From the data below, retype exactly the lines starting with the one that contains "This screenshot has width=1150, height=531." and ending with the one that contains "Given: Select the Bench tab", both included.

▶ Material supplied:
++++++++++++++++++++

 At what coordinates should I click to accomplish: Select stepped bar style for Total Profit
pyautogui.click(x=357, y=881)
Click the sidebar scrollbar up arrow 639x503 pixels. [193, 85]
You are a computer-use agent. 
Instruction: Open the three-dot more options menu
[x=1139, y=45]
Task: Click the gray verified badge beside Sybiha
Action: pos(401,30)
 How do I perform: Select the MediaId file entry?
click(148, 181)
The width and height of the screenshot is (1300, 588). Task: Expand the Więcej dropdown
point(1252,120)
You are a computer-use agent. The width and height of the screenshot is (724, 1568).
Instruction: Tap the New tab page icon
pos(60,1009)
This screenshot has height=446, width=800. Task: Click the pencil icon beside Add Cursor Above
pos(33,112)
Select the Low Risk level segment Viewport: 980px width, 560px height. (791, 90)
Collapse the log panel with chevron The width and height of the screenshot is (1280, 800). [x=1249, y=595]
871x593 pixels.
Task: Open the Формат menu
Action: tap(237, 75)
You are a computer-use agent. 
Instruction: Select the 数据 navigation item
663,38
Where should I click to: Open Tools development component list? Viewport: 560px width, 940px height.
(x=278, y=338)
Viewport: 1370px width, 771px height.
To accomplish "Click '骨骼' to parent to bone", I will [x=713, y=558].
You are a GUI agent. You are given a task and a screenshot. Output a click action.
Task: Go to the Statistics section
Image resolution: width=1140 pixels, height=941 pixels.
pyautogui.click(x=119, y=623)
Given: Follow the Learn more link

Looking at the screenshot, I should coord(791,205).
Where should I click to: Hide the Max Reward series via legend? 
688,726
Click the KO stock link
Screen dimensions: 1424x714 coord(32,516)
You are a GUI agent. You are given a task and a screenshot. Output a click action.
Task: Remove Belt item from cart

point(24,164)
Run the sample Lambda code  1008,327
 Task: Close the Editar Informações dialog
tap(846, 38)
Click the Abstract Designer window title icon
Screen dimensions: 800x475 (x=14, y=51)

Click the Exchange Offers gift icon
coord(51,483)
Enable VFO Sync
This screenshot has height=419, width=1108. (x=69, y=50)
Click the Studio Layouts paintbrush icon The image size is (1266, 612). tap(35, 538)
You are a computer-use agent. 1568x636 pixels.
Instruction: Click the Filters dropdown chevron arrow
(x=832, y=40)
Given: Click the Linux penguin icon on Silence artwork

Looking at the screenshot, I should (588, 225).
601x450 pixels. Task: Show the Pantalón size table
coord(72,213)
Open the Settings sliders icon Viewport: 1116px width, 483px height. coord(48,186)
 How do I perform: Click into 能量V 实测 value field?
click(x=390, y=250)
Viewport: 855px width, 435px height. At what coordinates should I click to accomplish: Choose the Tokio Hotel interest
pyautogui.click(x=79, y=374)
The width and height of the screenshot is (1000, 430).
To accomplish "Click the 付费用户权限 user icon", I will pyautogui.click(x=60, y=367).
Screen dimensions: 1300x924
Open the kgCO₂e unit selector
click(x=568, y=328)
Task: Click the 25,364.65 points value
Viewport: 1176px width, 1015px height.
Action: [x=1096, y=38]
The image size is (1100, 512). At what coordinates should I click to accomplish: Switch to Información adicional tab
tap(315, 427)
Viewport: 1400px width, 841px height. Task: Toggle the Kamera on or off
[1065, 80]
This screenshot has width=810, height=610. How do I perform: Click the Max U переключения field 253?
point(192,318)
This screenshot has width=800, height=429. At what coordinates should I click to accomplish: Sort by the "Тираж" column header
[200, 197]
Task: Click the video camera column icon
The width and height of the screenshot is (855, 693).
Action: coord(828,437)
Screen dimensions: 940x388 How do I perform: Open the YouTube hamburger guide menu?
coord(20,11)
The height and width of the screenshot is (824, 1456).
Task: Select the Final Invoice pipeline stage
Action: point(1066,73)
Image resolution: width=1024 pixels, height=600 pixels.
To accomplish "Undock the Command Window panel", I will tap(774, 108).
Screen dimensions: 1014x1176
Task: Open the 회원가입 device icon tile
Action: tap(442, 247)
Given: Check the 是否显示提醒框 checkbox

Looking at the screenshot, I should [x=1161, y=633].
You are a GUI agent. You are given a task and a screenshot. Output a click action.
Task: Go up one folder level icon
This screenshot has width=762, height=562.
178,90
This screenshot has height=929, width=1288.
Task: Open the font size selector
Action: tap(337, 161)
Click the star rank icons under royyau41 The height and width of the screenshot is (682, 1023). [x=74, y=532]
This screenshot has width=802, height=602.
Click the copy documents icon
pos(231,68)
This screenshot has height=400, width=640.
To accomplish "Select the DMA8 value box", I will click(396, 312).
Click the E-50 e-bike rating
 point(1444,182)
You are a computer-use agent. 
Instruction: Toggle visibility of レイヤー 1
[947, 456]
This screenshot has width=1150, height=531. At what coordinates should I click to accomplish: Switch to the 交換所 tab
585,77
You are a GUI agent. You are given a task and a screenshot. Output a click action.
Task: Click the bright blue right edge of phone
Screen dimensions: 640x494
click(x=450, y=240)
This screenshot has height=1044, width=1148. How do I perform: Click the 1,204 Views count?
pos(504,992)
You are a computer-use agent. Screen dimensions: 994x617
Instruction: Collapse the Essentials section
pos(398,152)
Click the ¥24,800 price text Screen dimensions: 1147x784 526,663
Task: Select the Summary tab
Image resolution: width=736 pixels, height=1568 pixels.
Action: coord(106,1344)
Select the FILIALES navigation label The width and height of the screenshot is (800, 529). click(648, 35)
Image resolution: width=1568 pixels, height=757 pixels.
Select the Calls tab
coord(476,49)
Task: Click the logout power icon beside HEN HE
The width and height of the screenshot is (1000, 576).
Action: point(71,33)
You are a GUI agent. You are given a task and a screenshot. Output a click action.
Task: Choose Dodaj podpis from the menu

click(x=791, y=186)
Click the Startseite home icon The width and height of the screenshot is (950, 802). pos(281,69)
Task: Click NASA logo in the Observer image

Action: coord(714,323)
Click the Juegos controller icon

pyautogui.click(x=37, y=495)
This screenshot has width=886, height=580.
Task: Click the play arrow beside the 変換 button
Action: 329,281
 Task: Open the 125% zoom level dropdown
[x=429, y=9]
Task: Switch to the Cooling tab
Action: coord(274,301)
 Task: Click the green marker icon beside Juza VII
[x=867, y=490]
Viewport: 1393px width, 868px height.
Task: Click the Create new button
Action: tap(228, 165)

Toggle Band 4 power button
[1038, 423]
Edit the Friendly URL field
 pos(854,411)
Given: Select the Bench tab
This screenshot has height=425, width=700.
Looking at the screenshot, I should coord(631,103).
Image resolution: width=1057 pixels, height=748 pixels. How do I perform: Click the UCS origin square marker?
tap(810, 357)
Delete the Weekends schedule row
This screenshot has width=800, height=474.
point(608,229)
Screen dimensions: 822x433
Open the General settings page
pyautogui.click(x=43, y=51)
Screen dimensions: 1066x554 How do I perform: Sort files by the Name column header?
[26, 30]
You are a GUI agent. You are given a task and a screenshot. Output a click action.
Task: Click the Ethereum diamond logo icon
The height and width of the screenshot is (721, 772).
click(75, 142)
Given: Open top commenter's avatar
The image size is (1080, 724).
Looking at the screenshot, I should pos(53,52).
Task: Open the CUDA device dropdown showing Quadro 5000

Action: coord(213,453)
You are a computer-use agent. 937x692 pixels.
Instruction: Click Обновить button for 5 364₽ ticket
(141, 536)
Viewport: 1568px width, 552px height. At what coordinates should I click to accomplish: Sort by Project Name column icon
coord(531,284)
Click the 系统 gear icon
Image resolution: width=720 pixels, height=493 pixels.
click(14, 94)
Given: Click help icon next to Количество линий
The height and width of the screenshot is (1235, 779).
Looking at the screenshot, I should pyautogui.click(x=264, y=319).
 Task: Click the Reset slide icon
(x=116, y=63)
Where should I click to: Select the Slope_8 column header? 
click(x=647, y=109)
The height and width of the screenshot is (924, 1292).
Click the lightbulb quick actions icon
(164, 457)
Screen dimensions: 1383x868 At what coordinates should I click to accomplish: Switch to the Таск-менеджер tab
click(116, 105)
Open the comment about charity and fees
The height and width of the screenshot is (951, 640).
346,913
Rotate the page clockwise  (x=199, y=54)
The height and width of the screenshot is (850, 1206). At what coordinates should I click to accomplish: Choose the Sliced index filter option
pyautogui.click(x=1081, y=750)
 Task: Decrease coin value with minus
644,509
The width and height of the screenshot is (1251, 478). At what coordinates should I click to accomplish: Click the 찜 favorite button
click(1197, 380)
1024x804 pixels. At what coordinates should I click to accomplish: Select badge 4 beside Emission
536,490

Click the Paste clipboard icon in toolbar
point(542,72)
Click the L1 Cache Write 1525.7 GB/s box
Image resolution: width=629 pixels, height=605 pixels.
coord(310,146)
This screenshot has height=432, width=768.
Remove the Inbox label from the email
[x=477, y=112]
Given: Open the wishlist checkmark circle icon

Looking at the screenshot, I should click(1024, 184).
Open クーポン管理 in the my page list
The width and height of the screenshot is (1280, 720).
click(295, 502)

++++++++++++++++++++

▶ Answer to this task:
This screenshot has width=1150, height=531. At what coordinates should I click to accomplish: Switch to the 交換所 tab
585,77
You are a GUI agent. You are given a task and a screenshot. Output a click action.
Task: Click the bright blue right edge of phone
Screen dimensions: 640x494
click(x=450, y=240)
This screenshot has height=1044, width=1148. How do I perform: Click the 1,204 Views count?
pos(504,992)
You are a computer-use agent. Screen dimensions: 994x617
Instruction: Collapse the Essentials section
pos(398,152)
Click the ¥24,800 price text Screen dimensions: 1147x784 526,663
Task: Select the Summary tab
Image resolution: width=736 pixels, height=1568 pixels.
Action: coord(106,1344)
Select the FILIALES navigation label The width and height of the screenshot is (800, 529). click(648, 35)
Image resolution: width=1568 pixels, height=757 pixels.
Select the Calls tab
coord(476,49)
Task: Click the logout power icon beside HEN HE
The width and height of the screenshot is (1000, 576).
Action: point(71,33)
You are a GUI agent. You are given a task and a screenshot. Output a click action.
Task: Choose Dodaj podpis from the menu

click(x=791, y=186)
Click the Startseite home icon The width and height of the screenshot is (950, 802). pos(281,69)
Task: Click NASA logo in the Observer image

Action: coord(714,323)
Click the Juegos controller icon

pyautogui.click(x=37, y=495)
This screenshot has width=886, height=580.
Task: Click the play arrow beside the 変換 button
Action: 329,281
 Task: Open the 125% zoom level dropdown
[x=429, y=9]
Task: Switch to the Cooling tab
Action: coord(274,301)
 Task: Click the green marker icon beside Juza VII
[x=867, y=490]
Viewport: 1393px width, 868px height.
Task: Click the Create new button
Action: tap(228, 165)

Toggle Band 4 power button
[1038, 423]
Edit the Friendly URL field
 pos(854,411)
Given: Select the Bench tab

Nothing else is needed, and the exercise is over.